I had missed the that the genfile does not improve performance, consequently I will drop it ( the last thing I did was edit the .bam header using picard so the sample_name = RG:SM, I got the same validation error).
as far as I was following some excellent advice you gave before, though I am under th eimptression that in all my examples aboive I was using a reference panel -reference_haplotype_file = "231604_ref_haplotype_chr2L.txt" , https://github.com/rwdavies/STITCH/issues/62
If you think your inferred founder haplotypes contain no phase switch errors, you can either set niterations to 1 (to impute using only information from the reference haplotypes), or generally to something low like 5 or 10 (which would use the founder haplotypes to initialize, then proceed normally) (you'd probably want to turn off shuffleHaplotypeIterations here). If you think your inferred founder haplotypes might contain phase switch errors, you can set niterations to something like 20, then keep a few shuffleHaplotypeIterations e.g. 4, 8, 12. shuffleHaplotypeIterations looks for places where breaking and re-setting ancestral haplotypes improves the likelihood, i.e. here phase switch errors among founders. I would recommend disabling splitReadIterations and refillIterations if you go with reference haplotypes, especially if you're reasonably sure you have all the founder haplotypes, as they won't be necessary.
I had forgotten about trying the a low number of iterations and turning off shuffleHaplotypeIterations .
Almost half of the dataset (which has a high degree of heterozygosity) is part of trio so we can use mendelian error rate to asses quality. It is very good.
I will try >1 iteration and shuffleHaplotypeIterations = c(4, 8, 12, 16), and see if the 200 individuals with >1% error decreases.
Thanks
"You might also want to impute smaller regions, that is a large (~23 Mbp) region, and you have a lot of samples (~7200 I think), you might be better off running smaller regions e.g. 5 Mbp with 500 kbp buffers"
will this lead to better results or is this just to reduce computing resources ?
Oh OK I see above re: haplotype and legend file, my apologies I missed that
About imputing in chunks, that's just for computational reasons, it shouldn't lead to more accurate imputation
Hi
I am trying to get the genfile option to work. However I can not figure out what the sample names should be.

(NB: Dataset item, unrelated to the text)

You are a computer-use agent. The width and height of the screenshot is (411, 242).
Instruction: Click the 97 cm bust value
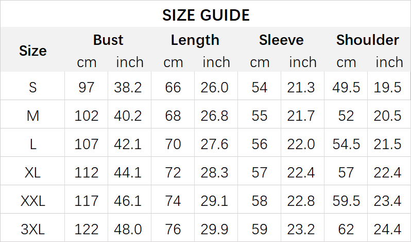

The Instruction are "File has a header row with a name for each sample, matching what is found in the bam file." genfile is tab delineated and has one more row than posfile (which has no header)
I have tried a sample names
All give the same error
_[2022-07-02 11:20:29] Get and validate pos and gen Error in names(x) <- value : 'names' attribute [4] must be the same length as the vector [1] Calls: STITCH ... get_and_validate_pos_gen_and_phase -> get_and_validatepos -> colnames<- Execution halted I can send the head of each file if that helps.